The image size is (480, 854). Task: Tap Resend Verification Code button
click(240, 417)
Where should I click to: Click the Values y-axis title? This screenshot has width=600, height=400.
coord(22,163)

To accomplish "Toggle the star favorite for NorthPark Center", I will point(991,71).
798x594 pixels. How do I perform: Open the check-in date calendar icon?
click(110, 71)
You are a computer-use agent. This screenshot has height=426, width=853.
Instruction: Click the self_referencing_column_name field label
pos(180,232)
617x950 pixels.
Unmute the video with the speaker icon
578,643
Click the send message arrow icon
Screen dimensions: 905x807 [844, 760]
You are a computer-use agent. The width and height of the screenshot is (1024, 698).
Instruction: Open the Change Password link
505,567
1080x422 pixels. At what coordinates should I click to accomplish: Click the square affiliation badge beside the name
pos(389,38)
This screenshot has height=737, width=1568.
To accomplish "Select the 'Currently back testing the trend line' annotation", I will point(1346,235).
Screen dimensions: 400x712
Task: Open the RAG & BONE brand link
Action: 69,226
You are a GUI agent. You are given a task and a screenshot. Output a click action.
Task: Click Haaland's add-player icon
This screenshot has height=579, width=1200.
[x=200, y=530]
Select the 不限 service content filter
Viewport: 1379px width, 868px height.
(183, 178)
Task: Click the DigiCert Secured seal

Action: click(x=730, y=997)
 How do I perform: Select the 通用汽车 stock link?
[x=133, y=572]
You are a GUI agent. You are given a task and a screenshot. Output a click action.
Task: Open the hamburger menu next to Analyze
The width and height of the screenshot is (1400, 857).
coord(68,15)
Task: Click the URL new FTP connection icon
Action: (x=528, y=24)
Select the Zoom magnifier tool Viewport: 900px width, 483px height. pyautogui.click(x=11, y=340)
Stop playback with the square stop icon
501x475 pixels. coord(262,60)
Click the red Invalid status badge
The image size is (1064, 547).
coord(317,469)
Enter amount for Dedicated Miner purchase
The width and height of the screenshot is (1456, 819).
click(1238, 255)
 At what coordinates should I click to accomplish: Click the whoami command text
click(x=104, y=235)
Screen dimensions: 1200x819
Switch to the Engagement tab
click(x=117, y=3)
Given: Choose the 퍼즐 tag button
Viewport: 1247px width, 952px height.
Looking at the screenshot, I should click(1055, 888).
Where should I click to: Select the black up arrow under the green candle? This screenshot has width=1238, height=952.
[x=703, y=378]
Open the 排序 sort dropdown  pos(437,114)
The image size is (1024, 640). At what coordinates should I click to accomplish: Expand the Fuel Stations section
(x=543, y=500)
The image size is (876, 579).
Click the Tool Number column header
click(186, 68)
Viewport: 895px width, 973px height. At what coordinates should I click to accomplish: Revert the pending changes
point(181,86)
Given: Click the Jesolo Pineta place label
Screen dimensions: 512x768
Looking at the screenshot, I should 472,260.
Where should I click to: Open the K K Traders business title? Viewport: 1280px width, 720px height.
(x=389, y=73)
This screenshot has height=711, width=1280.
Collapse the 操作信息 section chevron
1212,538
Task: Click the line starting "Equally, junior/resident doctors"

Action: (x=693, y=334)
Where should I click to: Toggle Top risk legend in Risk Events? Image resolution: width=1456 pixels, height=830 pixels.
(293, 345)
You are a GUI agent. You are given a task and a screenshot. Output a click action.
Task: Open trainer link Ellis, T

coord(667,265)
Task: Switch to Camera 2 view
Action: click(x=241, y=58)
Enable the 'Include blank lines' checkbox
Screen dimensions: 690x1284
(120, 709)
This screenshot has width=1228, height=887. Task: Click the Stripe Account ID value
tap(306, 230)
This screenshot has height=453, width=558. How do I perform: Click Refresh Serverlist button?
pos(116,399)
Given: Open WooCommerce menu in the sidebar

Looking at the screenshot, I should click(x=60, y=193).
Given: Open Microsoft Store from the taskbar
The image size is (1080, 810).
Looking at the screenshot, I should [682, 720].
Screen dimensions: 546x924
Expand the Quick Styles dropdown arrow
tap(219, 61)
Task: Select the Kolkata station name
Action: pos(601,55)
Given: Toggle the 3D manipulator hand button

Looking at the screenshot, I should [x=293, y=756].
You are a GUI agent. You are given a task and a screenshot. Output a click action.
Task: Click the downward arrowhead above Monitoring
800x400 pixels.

▬▬▬

Within the data above, the span starting at the line containing "You are a computer-use agent. The" and ending at the line containing "Task: Open the hamburger menu next to Analyze" is to be retyped exactly, with no other lines.

You are a computer-use agent. The width and height of the screenshot is (1024, 698).
Instruction: Open the Change Password link
505,567
1080x422 pixels. At what coordinates should I click to accomplish: Click the square affiliation badge beside the name
pos(389,38)
This screenshot has height=737, width=1568.
To accomplish "Select the 'Currently back testing the trend line' annotation", I will point(1346,235).
Screen dimensions: 400x712
Task: Open the RAG & BONE brand link
Action: 69,226
You are a GUI agent. You are given a task and a screenshot. Output a click action.
Task: Click Haaland's add-player icon
This screenshot has height=579, width=1200.
[x=200, y=530]
Select the 不限 service content filter
Viewport: 1379px width, 868px height.
(183, 178)
Task: Click the DigiCert Secured seal

Action: click(x=730, y=997)
 How do I perform: Select the 通用汽车 stock link?
[x=133, y=572]
You are a GUI agent. You are given a task and a screenshot. Output a click action.
Task: Open the hamburger menu next to Analyze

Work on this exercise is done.